[LISTED RECORDS]

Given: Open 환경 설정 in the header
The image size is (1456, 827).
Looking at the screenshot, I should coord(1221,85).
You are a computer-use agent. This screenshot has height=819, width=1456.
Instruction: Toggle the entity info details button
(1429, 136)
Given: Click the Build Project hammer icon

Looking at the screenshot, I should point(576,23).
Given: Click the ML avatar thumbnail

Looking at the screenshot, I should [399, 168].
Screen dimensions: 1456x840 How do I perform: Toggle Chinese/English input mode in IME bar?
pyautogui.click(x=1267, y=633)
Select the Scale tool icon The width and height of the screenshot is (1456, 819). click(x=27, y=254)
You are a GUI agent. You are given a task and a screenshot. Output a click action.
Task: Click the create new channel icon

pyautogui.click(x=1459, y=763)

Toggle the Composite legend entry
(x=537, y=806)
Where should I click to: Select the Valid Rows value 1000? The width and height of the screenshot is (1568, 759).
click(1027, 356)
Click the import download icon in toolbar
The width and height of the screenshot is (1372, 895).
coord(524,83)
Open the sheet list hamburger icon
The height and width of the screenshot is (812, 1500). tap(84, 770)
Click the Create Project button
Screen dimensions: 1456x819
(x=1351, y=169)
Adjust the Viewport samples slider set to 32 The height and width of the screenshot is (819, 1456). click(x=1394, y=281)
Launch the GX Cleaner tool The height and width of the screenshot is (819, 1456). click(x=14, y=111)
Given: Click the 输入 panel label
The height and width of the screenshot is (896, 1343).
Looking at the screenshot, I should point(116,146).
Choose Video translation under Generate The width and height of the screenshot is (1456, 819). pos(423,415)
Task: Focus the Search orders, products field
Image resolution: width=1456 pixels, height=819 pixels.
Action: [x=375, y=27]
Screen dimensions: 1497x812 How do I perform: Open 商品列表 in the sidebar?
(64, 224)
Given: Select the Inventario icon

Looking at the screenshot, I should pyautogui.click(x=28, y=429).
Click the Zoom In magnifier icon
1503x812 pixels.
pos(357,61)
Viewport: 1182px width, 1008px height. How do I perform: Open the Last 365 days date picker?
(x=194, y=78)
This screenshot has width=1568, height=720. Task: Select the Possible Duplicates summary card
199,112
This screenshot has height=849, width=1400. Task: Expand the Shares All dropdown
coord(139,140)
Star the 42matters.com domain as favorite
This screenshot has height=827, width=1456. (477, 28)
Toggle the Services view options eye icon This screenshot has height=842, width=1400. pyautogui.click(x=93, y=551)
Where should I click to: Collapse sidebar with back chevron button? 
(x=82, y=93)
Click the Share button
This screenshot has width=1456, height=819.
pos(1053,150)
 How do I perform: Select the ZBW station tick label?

[/LISTED RECORDS]

→ TASK STATEMENT: Write the material out once more so that every line matches the original.

→ WRITTEN ANSWER:
Given: Open 환경 설정 in the header
The image size is (1456, 827).
Looking at the screenshot, I should coord(1221,85).
You are a computer-use agent. This screenshot has height=819, width=1456.
Instruction: Toggle the entity info details button
(1429, 136)
Given: Click the Build Project hammer icon

Looking at the screenshot, I should point(576,23).
Given: Click the ML avatar thumbnail

Looking at the screenshot, I should [399, 168].
Screen dimensions: 1456x840 How do I perform: Toggle Chinese/English input mode in IME bar?
pyautogui.click(x=1267, y=633)
Select the Scale tool icon The width and height of the screenshot is (1456, 819). click(x=27, y=254)
You are a GUI agent. You are given a task and a screenshot. Output a click action.
Task: Click the create new channel icon

pyautogui.click(x=1459, y=763)

Toggle the Composite legend entry
(x=537, y=806)
Where should I click to: Select the Valid Rows value 1000? The width and height of the screenshot is (1568, 759).
click(1027, 356)
Click the import download icon in toolbar
The width and height of the screenshot is (1372, 895).
coord(524,83)
Open the sheet list hamburger icon
The height and width of the screenshot is (812, 1500). tap(84, 770)
Click the Create Project button
Screen dimensions: 1456x819
(x=1351, y=169)
Adjust the Viewport samples slider set to 32 The height and width of the screenshot is (819, 1456). click(x=1394, y=281)
Launch the GX Cleaner tool The height and width of the screenshot is (819, 1456). click(x=14, y=111)
Given: Click the 输入 panel label
The height and width of the screenshot is (896, 1343).
Looking at the screenshot, I should point(116,146).
Choose Video translation under Generate The width and height of the screenshot is (1456, 819). pos(423,415)
Task: Focus the Search orders, products field
Image resolution: width=1456 pixels, height=819 pixels.
Action: [x=375, y=27]
Screen dimensions: 1497x812 How do I perform: Open 商品列表 in the sidebar?
(64, 224)
Given: Select the Inventario icon

Looking at the screenshot, I should pyautogui.click(x=28, y=429).
Click the Zoom In magnifier icon
1503x812 pixels.
pos(357,61)
Viewport: 1182px width, 1008px height. How do I perform: Open the Last 365 days date picker?
(x=194, y=78)
This screenshot has width=1568, height=720. Task: Select the Possible Duplicates summary card
199,112
This screenshot has height=849, width=1400. Task: Expand the Shares All dropdown
coord(139,140)
Star the 42matters.com domain as favorite
This screenshot has height=827, width=1456. (477, 28)
Toggle the Services view options eye icon This screenshot has height=842, width=1400. pyautogui.click(x=93, y=551)
Where should I click to: Collapse sidebar with back chevron button? 
(x=82, y=93)
Click the Share button
This screenshot has width=1456, height=819.
pos(1053,150)
 How do I perform: Select the ZBW station tick label?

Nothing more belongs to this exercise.